The Tokyo Stock Exchange has forced a long-overdue reckoning on sub-1.0x P/B, idle cash, and capital inefficiency. Activism is no longer taboo. Foreign capital is returning. The public narrative is that Japan is improving.

And yet a darker trade is flourishing inside that improvement: the underpriced management buyout.

For years, management buyouts in Japan were relatively rare, numbering at roughly 10 per year since the mid-2000s. In recent years we see a breakout from this trend. Japan recorded 18 MBOs in 2024 and 32 in 2025, a record pace of management-led privatizations. The surge is not random. It is a rational response to a market where many companies still trade below 0.5x book value while sitting on cash, real estate, and quietly valuable operating franchises. For incumbent management, that discount can look less like a failure to fix and more like an opportunity to capture.
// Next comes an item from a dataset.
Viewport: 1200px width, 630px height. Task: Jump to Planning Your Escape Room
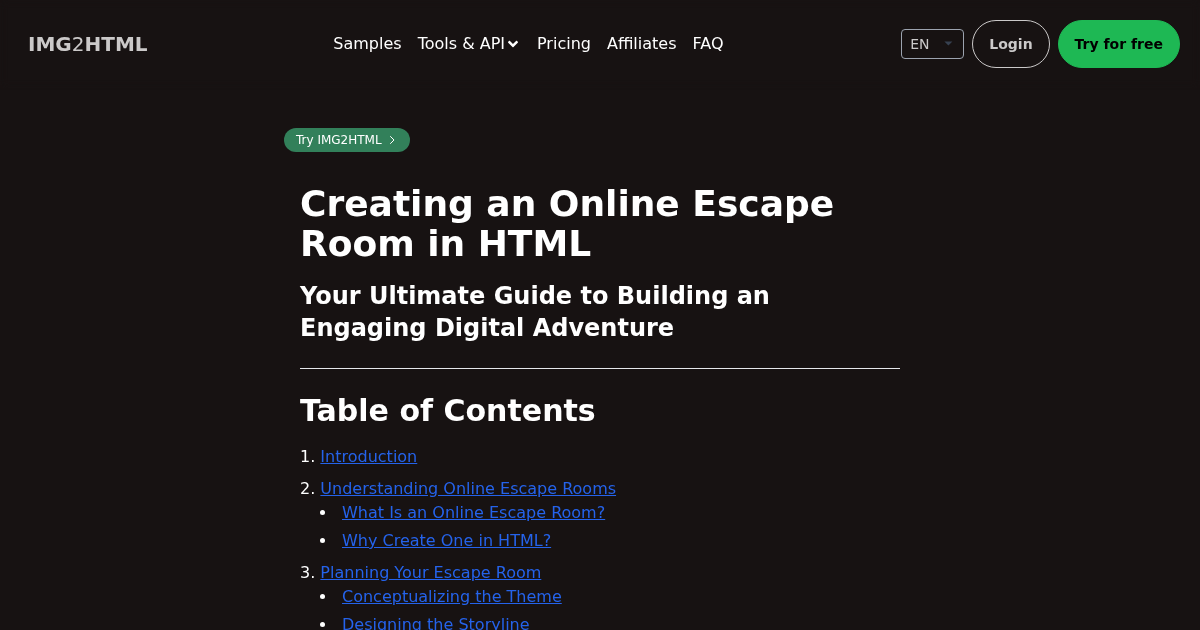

But here is the part that should be said out loud. In many of these cases, the undervaluation was not an accident of fate. It was allowed, sometimes effectively engineered, by the very people now claiming that fixing it justifies going private. Years of weak capital allocation, stale strategy, poor disclosure, and indifference to shareholder returns create the mispricing. Then, when reforms and activism finally begin to close the gap, management turns around and tries to buy the company before the re-rating arrives. That is what makes it deplorable. The same hands that refused to do the work in public now reach for the reward in private.

The trick begins with language. The offer is framed as a “premium” of 20-30% or more over a depressed share price. The narrative is generosity. The reality is arithmetic. A 30% premium on a stock at 0.5x book is still only 0.65x book. Shareholders are being forced out below net assets even before considering earnings power or hidden value, and being told that they are fortunate to get such an offer.

Then comes the structure that makes it feel like stealing. Most management teams are not buying these companies with personal wealth. They are using leverage in the form of bank financing that demands a clean path to 100% ownership. As long as minority shareholders remain, the company’s assets cannot be cleanly pledged as collateral for the acquisition debt. Once minority shareholders are removed, the balance sheet (cash, factories, IP, real estate) can all be pledged to secure the loan that funded the buyout. So, the playbook is to remove the owners and pledge what they used to own to finance the transaction that removed them.

It is legally structured. However, it is morally ambiguous in precisely the way 善悪相即 (zen’aku sōsoku) captures. The same corporate form that can enable transformation can also enable a getaway.

Another reflection of this duality of good and evil is seen in the perception of activist investors. They were once painted as uncouth, foreign, loud, and disruptive. Yet in this new MBO era they have increasingly become the de facto champions of minority shareholders. They are the only participants willing to say, publicly, that management’s generous premium may not be what it seems, and they are the only participants willing to take bold steps to prevent management from committing a blatant injustice to shareholders.

Recent fights show how pressure changes outcomes. Soft99, Art Vivant, and Wavelock became rare, high-profile failures after activists attacked valuation narratives and took actions that forced daylight into processes designed to run quietly. Pacific Industrial saw intense shareholder pushback which helped to drive materially improved terms. And Mandom became a live demonstration of the leverage activists can utilize. A tender that began at ¥1,960 ultimately moved to ¥3,105 after competing interest emerged and sustained opposition forced repeated amendments requiring filings and time extensions that forced a repricing.

Even the bluest chip Toyota is no longer immune. The attempted take-private of Toyota Industries has faced open resistance and required extensions, a signal that the age of effortless insider pricing is ending. 

Management buyouts are not inherently wrong. Some are legitimate tools for rebuilding companies away from quarterly noise. But when insiders first allow undervaluation to fester and then attempt to privatize the re-rating through a squeeze-out priced off a depressed quote, financed by the company’s own balance sheet, the transaction stops looking like stewardship and starts looking more like a raid.

Japan’s governance revolution is real. So is its shadow. Until Japan’s take-private discipline and minority protections converge consistently with the tougher norms seen in other major markets, this 善悪相即 (zen’aku sōsoku) ambiguity will persist with polite language on the surface and hard truth of arithmetic that tells a different story underneath. A bull market can hide many things, but it is up to shareholders to stay vigilant to make sure that injustices do not get lost in the euphoria.